I had such high hopes for this one. It's by Qui Nguyen, who wrote Vietgone, which I've seen twice and loved both times. And this promised to be sort of similar, a musical about a queer, swashbuckling woman (Julie d'Aubigny--a real, historical figure), trending toward superhero status. I just feel like the show wasn't ready for prime time. It felt very uneven, maybe unfinished. My expectations of a show at OSF are for something definitely more polished. And it was compounded by the fact that the sound mixing was terrible. Every time actors started to sing with the band, their voices got dropped, making it difficult to hear what they were singing. That's pretty inexcusable.

Again, there's some real talent in the cast and design crew. We even had to postpone seeing this from early July (rain) to September, and it still felt unfinished, and the sound was a problem. That's very disappointing. You, too, can still be disappointed if you go see it before it closes on October 14.

Summing Up

It was awesome to be back in Ashland, both times. The town is much as we remembered it, though a number of businesses did not survive the shutdown, and some of our favorite restaurants have folded. But there aren't a lot of empty storefronts, and new restaurants (some of them excellent) have opened.

That said, we were there for the Independence Day weekend in July, and where Ashland would normally be packed to the gills, there were tables at restaurants, empty seats in the theaters, and parking spaces available. The outdoor theater shows had pretty good crowds, but the indoor theaters felt about half or maybe two-thirds full at best.

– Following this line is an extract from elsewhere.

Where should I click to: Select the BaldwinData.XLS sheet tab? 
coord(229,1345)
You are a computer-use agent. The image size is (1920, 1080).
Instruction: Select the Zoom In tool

On a holiday weekend in the peak of their season. When we returned in September (after Labor Day), it was definitely not crowded.

So I have to say I'm concerned about the future of the festival. Fewer shows, lower ticket prices, fewer performances, smaller crowds. All that adds up to a serious drop in revenue. I can only imagine that they must be struggling. And next year's season looks to be much the same: seven shows, including a solo show, only two Shakespeare plays. and so on. I hope by next year people will feel more confident about going out and about, taking trips to see theater and such. Only time will tell.